Let’s delve now into the statistics surrounding library cuts. According to the BBC, between 2010 and 2016, 8000 jobs in libraries have gone, which is ¼ of the entire workforce. Moreover, out of 343 libraries shut down since 2010, 132 were mobile library services, meaning that many with poor mobility are unable to access books. Once again, we see that the poor, marginalised and disabled are the first to be attacked.
This is not to say that libraries are not trying to adapt. David Fay, Head of Newcastle City Council’s Library Services, highlighted to me how his authority has looked towards a partnership with Newcastle College in order to reduce running costs for libraries. E-books too have been introduced to cope with reductions in stock. Yet, despite these adaptions, staff have been lost and opening hours are starting to be reduced. And for every council that is coping, others are struggling. For example, more than ½ of libraries in Sunderland have closed since 2010. Further exploration needs to be done into the correlation between library closures and the affluence of areas; a 2013 report (Sunderland Echo, 2013) showed that 17,000 children are living in poverty in Sunderland. Why, therefore, are the government closing most of their libraries, and further reinforcing this poverty?

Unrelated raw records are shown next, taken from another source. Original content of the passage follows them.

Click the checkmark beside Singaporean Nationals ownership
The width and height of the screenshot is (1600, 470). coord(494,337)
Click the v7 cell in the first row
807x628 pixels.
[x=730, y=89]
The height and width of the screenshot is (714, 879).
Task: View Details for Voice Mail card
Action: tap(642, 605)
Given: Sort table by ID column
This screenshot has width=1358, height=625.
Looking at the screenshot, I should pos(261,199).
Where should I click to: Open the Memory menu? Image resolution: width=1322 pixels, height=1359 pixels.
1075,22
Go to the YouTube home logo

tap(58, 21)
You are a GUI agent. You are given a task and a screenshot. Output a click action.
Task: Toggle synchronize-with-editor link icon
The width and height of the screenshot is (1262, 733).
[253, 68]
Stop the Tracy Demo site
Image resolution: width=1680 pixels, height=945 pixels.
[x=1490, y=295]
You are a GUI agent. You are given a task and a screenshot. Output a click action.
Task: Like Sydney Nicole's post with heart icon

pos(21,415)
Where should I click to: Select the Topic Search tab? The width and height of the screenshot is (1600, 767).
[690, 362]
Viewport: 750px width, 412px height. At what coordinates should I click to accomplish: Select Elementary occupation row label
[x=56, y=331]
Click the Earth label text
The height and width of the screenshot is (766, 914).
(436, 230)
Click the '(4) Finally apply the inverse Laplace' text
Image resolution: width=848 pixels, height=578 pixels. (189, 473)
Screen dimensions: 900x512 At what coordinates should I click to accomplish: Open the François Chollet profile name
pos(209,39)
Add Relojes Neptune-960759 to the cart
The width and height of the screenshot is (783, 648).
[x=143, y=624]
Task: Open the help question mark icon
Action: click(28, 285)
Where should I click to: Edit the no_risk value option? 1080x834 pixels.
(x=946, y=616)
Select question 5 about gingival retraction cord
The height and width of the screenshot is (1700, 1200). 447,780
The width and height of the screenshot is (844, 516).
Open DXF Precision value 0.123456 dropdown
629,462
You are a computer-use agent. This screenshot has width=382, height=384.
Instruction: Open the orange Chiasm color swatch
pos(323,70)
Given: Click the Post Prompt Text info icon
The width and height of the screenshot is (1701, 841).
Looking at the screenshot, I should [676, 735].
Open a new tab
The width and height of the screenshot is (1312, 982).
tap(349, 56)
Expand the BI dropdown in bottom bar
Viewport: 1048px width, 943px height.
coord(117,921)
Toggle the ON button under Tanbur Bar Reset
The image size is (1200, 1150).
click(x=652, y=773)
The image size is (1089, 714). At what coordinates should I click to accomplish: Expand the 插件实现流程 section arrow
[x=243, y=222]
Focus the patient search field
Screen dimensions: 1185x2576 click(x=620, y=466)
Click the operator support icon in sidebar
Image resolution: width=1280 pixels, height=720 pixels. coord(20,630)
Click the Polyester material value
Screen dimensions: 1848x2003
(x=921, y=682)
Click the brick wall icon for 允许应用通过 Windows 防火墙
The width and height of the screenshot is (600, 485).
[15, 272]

Protests against library cuts, I must confess, are not really that sexy. I don’t suppose I could persuade anyone to man the barricades with me against an onslaught of library cuts. Yet, nonetheless, this issue is incredibly important, and woefully under-publicised. We rally against inequality on a daily basis, and lament the lack of social mobility in our society. Yet it is my belief that war against the poor and the under-privileged has a secret frontier. It is in library services. How can the government best oppress the least fortunate in society? Well, remove their books of course, remove their power to dream, to long for a better life. Remove their ability to form links with the rest of society, to empathise, to desire, to hope.
Heinrich Heine wrote that “where they have burned books, they will end in burning human beings.” They have not yet started to burn books, but they might as well have.